Peace on a plate. That's what Yoash Dvir is serving up at his hummus bar in Sydney, the first eatery of its kind in the Australian city. "I have an Israeli salad, a Lebanese-style hummus with Lebanese tahini, we serve Turkish coffee, one of my best clients is Egyptian and we're friendly with everyone, especially the Syrian restaurants up the road," says Dvir, as he shows me around Simply Hummus in the city's upscale Darlinghurst district. The tiny venue is as simple as the name suggests – it's decked out with lanterns and fairy lights, and a small cluster of tables has been squeezed into the narrow space.
Dvir, 40, grew up near Tel Aviv, but moved to Australia after his wife, a tech expert, was seconded to Sydney about two years ago from New York, where they had been living. Upon their arrival Down Under, Dvir, a former lawyer, spotted a gap in the foodie landscape.

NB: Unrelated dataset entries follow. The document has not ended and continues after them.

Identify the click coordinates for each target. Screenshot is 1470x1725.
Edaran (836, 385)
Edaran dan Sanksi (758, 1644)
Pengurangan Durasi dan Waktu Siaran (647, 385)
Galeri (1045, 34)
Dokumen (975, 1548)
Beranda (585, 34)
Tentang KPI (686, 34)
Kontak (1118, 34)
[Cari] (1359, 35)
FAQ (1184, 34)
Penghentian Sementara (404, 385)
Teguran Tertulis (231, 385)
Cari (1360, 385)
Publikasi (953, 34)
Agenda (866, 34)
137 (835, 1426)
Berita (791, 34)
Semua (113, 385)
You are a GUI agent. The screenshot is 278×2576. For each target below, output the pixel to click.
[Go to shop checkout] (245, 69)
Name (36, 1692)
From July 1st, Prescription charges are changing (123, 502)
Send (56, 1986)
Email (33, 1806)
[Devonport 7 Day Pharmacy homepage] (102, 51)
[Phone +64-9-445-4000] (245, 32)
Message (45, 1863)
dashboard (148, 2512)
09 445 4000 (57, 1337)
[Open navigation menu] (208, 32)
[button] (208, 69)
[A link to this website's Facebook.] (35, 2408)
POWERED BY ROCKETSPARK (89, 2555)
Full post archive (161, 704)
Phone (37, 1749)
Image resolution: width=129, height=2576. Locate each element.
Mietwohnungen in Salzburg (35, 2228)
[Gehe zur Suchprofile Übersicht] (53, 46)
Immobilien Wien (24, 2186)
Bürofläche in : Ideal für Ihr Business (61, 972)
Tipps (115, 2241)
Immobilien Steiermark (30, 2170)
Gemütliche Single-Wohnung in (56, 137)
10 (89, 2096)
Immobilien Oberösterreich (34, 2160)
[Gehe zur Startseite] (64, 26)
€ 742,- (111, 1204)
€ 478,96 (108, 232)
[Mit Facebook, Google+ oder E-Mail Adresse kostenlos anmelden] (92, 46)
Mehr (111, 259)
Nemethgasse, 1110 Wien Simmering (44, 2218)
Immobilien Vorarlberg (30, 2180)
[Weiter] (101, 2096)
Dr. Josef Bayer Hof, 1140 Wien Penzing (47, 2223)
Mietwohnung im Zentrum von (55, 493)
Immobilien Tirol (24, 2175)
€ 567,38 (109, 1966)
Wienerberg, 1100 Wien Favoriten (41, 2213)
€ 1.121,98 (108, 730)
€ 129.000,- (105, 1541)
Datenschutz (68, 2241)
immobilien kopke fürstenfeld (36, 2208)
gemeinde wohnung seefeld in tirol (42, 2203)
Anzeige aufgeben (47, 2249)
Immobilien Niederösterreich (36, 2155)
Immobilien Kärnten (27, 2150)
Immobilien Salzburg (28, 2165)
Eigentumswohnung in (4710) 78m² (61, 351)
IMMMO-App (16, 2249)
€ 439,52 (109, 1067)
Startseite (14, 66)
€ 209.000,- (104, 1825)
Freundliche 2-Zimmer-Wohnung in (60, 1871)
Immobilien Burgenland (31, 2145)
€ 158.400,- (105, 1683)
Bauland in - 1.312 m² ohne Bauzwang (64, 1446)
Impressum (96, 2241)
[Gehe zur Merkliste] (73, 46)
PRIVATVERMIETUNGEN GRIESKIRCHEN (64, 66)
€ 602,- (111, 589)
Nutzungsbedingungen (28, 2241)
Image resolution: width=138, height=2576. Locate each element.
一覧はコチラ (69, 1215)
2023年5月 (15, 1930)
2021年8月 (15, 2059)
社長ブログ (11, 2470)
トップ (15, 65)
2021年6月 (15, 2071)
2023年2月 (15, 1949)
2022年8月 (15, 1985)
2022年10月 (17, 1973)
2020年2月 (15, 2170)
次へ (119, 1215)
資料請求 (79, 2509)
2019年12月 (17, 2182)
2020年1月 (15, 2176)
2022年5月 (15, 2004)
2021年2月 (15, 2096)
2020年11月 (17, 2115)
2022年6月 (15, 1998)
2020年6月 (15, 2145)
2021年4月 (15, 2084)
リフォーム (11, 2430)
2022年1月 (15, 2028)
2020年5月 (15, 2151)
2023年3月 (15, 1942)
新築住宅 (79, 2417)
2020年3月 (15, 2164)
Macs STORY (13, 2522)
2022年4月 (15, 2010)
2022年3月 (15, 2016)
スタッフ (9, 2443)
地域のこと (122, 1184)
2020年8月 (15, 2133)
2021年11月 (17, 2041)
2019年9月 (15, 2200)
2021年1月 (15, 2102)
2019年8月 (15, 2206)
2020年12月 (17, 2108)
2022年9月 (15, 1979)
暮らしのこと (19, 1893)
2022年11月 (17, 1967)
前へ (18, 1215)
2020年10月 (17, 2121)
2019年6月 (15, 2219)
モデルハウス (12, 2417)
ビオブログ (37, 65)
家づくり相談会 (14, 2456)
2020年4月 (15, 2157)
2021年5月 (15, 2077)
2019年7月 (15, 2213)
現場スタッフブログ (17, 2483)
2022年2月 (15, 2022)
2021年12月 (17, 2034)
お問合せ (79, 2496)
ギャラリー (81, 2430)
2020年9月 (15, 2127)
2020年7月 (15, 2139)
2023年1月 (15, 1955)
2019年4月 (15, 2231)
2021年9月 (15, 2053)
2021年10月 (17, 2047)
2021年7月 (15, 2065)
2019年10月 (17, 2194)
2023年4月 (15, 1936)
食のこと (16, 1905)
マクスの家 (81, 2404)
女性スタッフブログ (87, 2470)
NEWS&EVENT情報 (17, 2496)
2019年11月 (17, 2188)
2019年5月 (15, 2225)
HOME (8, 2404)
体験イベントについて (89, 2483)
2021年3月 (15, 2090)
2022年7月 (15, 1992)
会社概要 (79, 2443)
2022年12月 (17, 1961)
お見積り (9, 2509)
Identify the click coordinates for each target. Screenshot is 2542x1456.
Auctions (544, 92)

“There was no hummus bar, and as a businessman I thought it was a good opportunity,” he explains. “In the Middle East there are a lot of hummus places, so I said ‘let’s open one’.” Dvir knows many other Middle Easterners who shared his dream. “I talked about it for a year before I did it,” he says. “Everyone said someone should open a hummus bar. I was that someone.”
He happily admits he was not much more than his wife’s sous chef in the kitchen at home prior to this new venture, but he soon set about finding a recipe he liked, testing it at some of the city’s popular weekend markets, including Sydney Vegan Market.
“I had never cooked hummus before, so I started looking for recipes. I bought a book about hummus and started cooking. I found some recipes I liked, and after 40 iterations I got the recipe and concept I have today.”
While everyone has a different idea of what makes a good chickpea paste, Dvir has opted for a chunkier version of the dish he’s used to. “The texture we have here is more of the Lebanese kind – it’s more ‘liquidy’ and chunky, not so smooth. In the Middle East you get it very smooth, very liquidy, but it’s also much heavier.” But Australians don’t like heavy dips, he says. “It needs to be light and easy for them.”
By catering to this market, he hopes his customers will help him realise his next dream of expanding the business.
“I want more,” he says confidently. “Melbourne is a great spot, Brisbane is a great spot, Cairns is a great spot – it’s hot all year round up there and hummus is a great thing to eat with a cold drink.” His next destination, however, will be Bondi for the summer, when he’ll serve hummus at lunch only throughout the season.
Thankfully, so far, interest in Dvir’s humble hummus bar has exceeded his early expectations, and while he’s proud to be the first entrepreneur to dip his feet into the market, he says his success has been a case of trial and error.
“I didn’t know how much hummus I would need when I first started. In the beginning I cooked, and because no one knows about you it’s best to keep a little bit on hand and if you run out, you run out,” he explains. “I cook chickpeas, but I don’t blend them as hummus. We do it to order, blending 12 to 15 dishes at a time.”
Every day is different, so Dvir says it’s tough to estimate how much stock he might go through. During his stints at the vegan market, for example, 700 bowls of falafel flew off the stall table in one day. That’s a whopping 15 kilograms of chickpeas.
“The tahini, I get from the Lebanese guys at Auburn [a district of Sydney], and how much I use depends on the day. The markets showed me how to take the small cooking at home and take it to mass production.”
And while he can take the credit for being the first to open a dedicated hummus bar in the harbour city, Dvir says he’d welcome others to join him. “I would be happy to see more of them popping up. The thing is, I am the first one and no one can take that away from me.”